Re: [RFC] Ext3 online defrag

2006-10-23 Thread Andreas Dilger
On Oct 23, 2006  18:31 +0400, Alex Tomas wrote:
 isn't that a kernel responsbility to find/allocate target blocks?
 wouldn't it better to specify desirable target group and minimal
 acceptable chunk of free blocks?

In some cases this is useful (e.g. if file has small fragments after
being written in small pieces or in a fragmented free space).  In other
cases the user tool HAS to be able to specify the new mapping in order
to make progress.

Consider if there are two very large fragmented files and user-space
defrag tool wants to make contiguous free space.  If kernel is left to do
allocation it will always consume the largest chunk of free space first,
even if it is not yet optimal (e.g. large 1MB aligned extent).

I would make this interface optionally allow the target extent to be
specified, but if target block == 0 then the kernel is free to do its
own allocation.

Cheers, Andreas
--
Andreas Dilger
Principal Software Engineer
Cluster File Systems, Inc.

-
To unsubscribe from this list: send the line unsubscribe linux-ext4 in
the body of a message to [EMAIL PROTECTED]
More majordomo info at  http://vger.kernel.org/majordomo-info.html


Re: [RFC] Ext3 online defrag

2006-10-23 Thread Jan Kara
  Theodore Tso (TT) writes:
 
  TT On Mon, Oct 23, 2006 at 02:27:10PM +0200, Jan Kara wrote:
   Hello,
   
   I've written a simple patch implementing ext3 ioctl for file
   relocation. Basically you call ioctl on a file, give it list of blocks
   and it relocates the file into given blocks (provided they are still
   free). The idea is to use it as a kernel part of ext3 online
   defragmenter (or generally disk access optimizer). 
 
 isn't that a kernel responsbility to find/allocate target blocks?
 wouldn't it better to specify desirable target group and minimal
 acceptable chunk of free blocks?
  Kernel definitely allocates those blocks (because it's the only
reasonably race-free way). The problem of finding those blocks is a bit
harder - it may be quite complicated decision where to put the file
(also given, that sometimes you may need to shift away some file to
make space for some other one). Also what I'm aiming for is, that
userspace defragmenter could be fed some access patterns and it
optimizes layout of several files to speedup startup (i.e. blocks of
those several files would be interleaved so that their sequence is close
to the one seen during start-up).

Honza
-
To unsubscribe from this list: send the line unsubscribe linux-ext4 in
the body of a message to [EMAIL PROTECTED]
More majordomo info at  http://vger.kernel.org/majordomo-info.html


Re: [RFC] Ext3 online defrag

2006-10-23 Thread Jan Kara
 On Oct 23, 2006  18:31 +0400, Alex Tomas wrote:
 I would make this interface optionally allow the target extent to be
 specified, but if target block == 0 then the kernel is free to do its
 own allocation.
  That's a good idea! I'll change the handling so that if block==0 we
just allocate blocks of given extent as we wish...

Honza
-- 
Jan Kara [EMAIL PROTECTED]
SuSE CR Labs
-
To unsubscribe from this list: send the line unsubscribe linux-ext4 in
the body of a message to [EMAIL PROTECTED]
More majordomo info at  http://vger.kernel.org/majordomo-info.html


Re: [RFC] Ext3 online defrag

2006-10-23 Thread Eric Sandeen

Alex Tomas wrote:

Theodore Tso (TT) writes:


 TT On Mon, Oct 23, 2006 at 02:27:10PM +0200, Jan Kara wrote:
  Hello,
  
  I've written a simple patch implementing ext3 ioctl for file

  relocation. Basically you call ioctl on a file, give it list of blocks
  and it relocates the file into given blocks (provided they are still
  free). The idea is to use it as a kernel part of ext3 online
  defragmenter (or generally disk access optimizer). 

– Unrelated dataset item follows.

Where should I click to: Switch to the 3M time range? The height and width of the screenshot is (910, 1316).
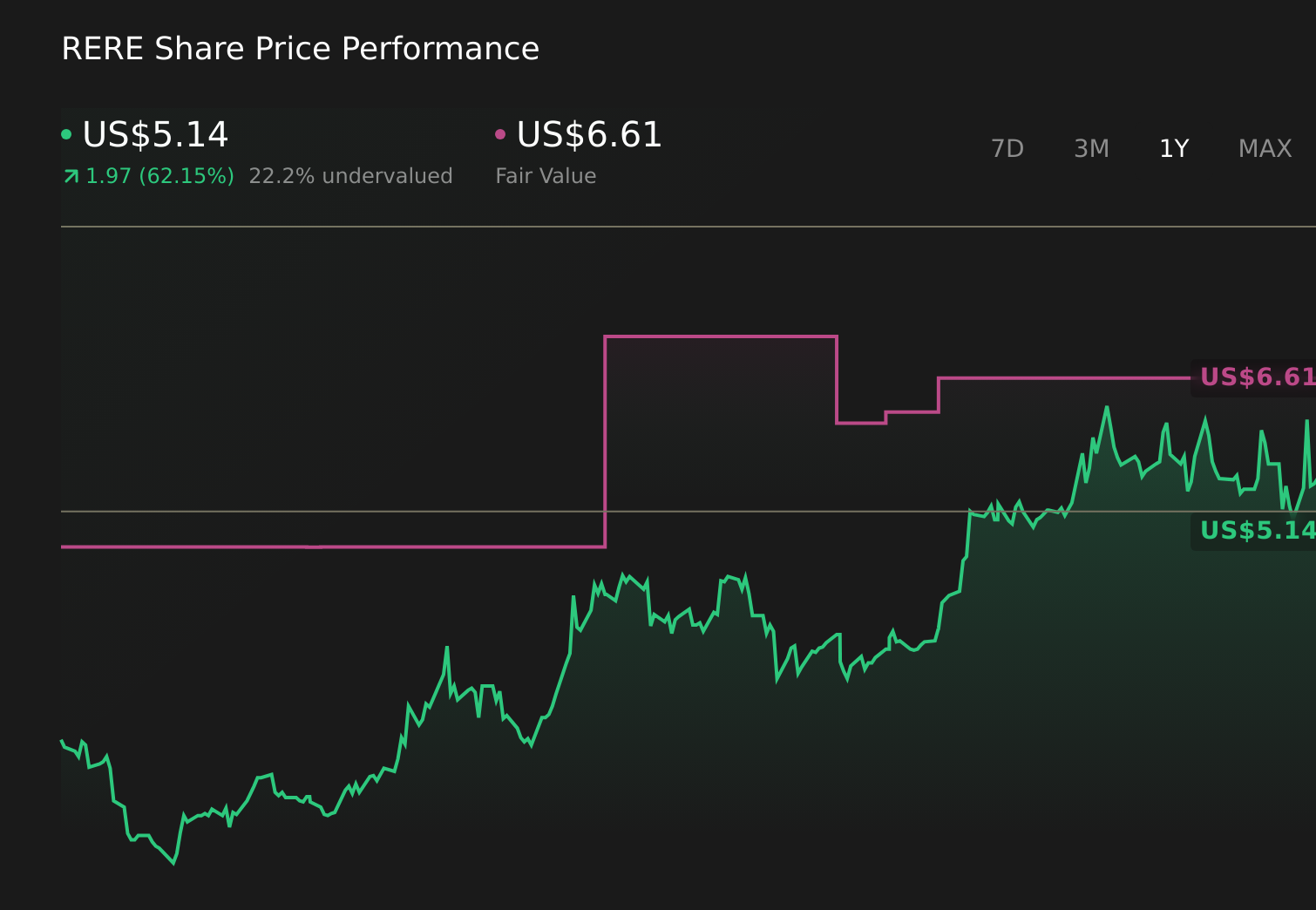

isn't that a kernel responsbility to find/allocate target blocks?
wouldn't it better to specify desirable target group and minimal
acceptable chunk of free blocks?


XFS does this by allocating new blocks for a temporary file (initiated from 
userspace, implemented in kernelspace of course), then just checks to see if the 
result is better than what we had before; if so, then swap the storage space  
throw away the temporary file (which now has the original, more-fragmented file 
blocks).


see xfs_swapext() in xfs_dfrag.c for the extent swapping part of this.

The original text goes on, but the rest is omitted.